5. Il a la preuve que sa confession n'est pas véritable, celui qui se confesse pour qu'on ne dise pas de lui qu'il n'a pas la foi, ou pour être estimé plus saint, ou pour qu'on ne lui refuse pas, à sa honte, la sainte communion. Ainsi la confession de Saül ne fut pas véritable ; il avait peur que le prophète Samuel ne le remplit de confusion devant le peuple (Ier livre des Rois, ch. 13, v. 8-13).

 

 

(1) Il y a d'autres paroles de Notre-Seigneur, qui fondent, mieux que celles-là, la nécessité de la confession : « Tout ce que vous lierez sur la terre sera lié dans le ciel, et tout ce que vous délierez sur la terre sera délié dans le ciel » (Matth., ch. 18, v. 18). Les péchés seront remis à ceux à qui vous les remettrez, et ils seront retenus à ceux à qui vous les retiendrez » (Jean, ch. 2, v.23).

(2) Le P. Truillet, pour rendre ce passage plus intelligible, l'a traduit largement ; voici sa traduction : « Répandez, ce qui signifie l'intégrité de la confession, car il n'est point permis de distribuer entre plusieurs prêtres les péchés graves qu'on n'a jamais accusés, ce qui n'est point répandre ses fautes, mais les laisser couler, pour ainsi dire, goutte à goutte. Il faut, au contraire, répandre aux pieds d'un seul et même prêtre tout ce dont notre mémoire nous rappelle, en ce moment même, le souvenir », p. 250, 251 ; et P. Berthier, p. 228, 229.

(3) Sur le 2e ch. de l'épître aux Rom. P. G. t. 14, col. 894.

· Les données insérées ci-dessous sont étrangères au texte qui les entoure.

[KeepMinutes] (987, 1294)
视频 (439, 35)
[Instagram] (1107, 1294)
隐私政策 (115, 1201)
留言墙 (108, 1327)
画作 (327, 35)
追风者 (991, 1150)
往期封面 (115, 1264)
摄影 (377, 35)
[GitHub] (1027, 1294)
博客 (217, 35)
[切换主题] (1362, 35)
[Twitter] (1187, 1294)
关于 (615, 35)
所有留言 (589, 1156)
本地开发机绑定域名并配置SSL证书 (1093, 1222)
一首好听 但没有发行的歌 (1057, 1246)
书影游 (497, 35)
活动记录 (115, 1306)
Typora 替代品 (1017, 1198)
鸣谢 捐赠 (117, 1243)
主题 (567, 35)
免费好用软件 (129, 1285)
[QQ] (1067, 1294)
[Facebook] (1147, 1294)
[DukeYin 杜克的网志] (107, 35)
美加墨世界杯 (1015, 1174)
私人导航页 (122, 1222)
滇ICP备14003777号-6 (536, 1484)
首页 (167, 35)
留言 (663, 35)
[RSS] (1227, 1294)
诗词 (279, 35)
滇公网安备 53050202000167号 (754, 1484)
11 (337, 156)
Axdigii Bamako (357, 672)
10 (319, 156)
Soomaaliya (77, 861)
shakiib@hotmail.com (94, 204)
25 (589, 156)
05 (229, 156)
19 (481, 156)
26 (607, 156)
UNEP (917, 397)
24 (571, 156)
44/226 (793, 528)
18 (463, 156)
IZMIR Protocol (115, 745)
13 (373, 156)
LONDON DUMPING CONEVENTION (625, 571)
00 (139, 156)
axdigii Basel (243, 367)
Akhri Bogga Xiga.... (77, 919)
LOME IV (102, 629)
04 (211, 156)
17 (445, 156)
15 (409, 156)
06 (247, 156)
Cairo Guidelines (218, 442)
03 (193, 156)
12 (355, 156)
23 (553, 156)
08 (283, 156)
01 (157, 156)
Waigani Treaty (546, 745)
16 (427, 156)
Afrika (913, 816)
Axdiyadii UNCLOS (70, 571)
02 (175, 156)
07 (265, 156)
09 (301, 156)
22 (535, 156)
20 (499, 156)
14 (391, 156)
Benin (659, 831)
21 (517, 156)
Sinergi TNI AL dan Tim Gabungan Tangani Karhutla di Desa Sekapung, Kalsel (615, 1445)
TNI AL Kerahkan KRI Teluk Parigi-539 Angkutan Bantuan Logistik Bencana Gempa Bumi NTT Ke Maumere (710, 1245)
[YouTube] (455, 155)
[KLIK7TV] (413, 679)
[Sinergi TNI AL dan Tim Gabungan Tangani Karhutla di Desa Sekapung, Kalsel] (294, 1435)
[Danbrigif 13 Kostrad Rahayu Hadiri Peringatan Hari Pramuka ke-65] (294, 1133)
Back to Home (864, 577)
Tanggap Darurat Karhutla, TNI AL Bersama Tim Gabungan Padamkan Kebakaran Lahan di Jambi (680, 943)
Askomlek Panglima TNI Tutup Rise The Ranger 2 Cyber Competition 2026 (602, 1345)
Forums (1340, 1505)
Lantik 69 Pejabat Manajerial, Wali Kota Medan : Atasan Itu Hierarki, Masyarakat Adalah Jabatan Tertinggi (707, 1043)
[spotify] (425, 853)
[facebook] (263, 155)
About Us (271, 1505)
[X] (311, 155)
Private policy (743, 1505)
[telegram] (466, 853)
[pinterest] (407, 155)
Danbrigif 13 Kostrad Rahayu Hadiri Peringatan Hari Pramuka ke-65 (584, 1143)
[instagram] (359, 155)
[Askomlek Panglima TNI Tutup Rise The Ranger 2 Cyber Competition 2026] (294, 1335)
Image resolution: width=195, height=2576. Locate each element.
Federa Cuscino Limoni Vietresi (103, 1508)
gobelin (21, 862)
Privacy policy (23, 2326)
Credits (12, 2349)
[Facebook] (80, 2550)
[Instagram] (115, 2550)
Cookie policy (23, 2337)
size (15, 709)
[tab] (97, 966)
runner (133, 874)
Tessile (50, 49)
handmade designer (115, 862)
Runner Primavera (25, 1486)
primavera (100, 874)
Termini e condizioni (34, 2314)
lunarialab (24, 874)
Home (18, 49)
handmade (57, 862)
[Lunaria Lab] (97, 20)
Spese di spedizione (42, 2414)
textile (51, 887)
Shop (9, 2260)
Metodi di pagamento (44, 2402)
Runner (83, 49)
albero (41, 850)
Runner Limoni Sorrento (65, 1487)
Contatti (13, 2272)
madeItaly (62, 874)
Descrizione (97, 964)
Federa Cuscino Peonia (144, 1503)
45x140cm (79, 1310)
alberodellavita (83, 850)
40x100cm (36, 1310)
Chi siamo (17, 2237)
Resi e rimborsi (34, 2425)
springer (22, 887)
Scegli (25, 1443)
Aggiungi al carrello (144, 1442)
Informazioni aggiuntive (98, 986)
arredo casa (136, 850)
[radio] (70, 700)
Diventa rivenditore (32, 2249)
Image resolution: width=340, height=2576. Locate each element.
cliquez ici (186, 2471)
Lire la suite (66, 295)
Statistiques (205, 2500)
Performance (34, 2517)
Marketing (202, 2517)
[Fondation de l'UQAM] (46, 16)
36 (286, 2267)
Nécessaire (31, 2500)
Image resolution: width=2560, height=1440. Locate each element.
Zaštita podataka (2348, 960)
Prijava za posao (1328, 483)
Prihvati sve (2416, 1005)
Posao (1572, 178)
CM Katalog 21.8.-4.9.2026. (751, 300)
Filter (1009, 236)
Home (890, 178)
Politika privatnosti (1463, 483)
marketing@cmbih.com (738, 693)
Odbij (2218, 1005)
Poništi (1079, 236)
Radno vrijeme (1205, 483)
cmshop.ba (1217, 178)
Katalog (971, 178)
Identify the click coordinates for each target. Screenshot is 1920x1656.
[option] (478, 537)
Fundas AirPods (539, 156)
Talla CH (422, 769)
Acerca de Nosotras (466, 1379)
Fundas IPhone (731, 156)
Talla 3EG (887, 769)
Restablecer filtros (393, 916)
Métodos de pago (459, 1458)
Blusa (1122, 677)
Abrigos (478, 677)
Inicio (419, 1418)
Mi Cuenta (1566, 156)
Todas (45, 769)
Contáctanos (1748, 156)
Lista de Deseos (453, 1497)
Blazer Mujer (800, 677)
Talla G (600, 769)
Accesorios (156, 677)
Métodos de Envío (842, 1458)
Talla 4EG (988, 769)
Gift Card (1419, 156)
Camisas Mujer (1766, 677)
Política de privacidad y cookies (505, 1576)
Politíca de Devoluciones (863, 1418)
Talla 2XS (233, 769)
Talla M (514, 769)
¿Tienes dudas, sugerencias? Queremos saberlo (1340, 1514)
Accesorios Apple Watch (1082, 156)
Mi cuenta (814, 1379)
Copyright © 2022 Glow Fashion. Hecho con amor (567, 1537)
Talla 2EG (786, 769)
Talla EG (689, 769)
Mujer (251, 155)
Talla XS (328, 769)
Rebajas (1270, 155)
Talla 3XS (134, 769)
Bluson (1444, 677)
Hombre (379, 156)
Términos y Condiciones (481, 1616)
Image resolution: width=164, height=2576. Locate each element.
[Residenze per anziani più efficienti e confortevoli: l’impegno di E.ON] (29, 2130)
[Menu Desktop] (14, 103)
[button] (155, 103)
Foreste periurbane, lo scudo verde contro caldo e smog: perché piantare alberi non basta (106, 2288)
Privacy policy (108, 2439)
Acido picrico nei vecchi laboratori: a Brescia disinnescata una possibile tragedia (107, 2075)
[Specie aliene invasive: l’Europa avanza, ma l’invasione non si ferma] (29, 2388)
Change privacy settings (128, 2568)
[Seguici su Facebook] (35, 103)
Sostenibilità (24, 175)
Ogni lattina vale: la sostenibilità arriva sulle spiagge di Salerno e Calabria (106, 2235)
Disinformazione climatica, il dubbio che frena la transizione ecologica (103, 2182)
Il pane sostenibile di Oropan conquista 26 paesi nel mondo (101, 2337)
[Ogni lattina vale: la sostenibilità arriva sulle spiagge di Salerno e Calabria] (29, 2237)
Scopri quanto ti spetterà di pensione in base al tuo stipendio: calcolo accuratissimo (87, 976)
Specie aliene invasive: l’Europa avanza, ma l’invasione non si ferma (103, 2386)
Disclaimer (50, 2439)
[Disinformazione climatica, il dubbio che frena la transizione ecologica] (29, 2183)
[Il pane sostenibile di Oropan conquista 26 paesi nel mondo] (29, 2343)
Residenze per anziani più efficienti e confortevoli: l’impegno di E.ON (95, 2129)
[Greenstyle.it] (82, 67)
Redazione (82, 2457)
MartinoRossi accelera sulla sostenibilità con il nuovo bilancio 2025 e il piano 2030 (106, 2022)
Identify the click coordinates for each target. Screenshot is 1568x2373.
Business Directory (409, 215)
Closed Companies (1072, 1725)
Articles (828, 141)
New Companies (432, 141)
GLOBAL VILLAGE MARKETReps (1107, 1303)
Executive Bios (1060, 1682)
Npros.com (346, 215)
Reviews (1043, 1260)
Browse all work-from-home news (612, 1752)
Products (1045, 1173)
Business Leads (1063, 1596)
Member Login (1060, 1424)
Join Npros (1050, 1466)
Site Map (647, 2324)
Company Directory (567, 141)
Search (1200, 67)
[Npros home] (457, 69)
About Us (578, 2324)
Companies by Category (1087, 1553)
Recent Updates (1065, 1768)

(4) L'auteur ne nomme pas saint Ambroise, auquel il semble bien avoir emprunté cette phrase, en la changeant un peu. Au ch. 7 du 2e livre sur la Pénitence, saint Ambroise s'exprimé ainsi : « Le Seigneur sait tout, mais il attend votre parole, non pour vous punir, mais pour vous pardonner : Novit omnia Dominus, sed exspectat vocem tuam, non ut puniat, sed ignoscat. » P. L. t. 16 col. 510.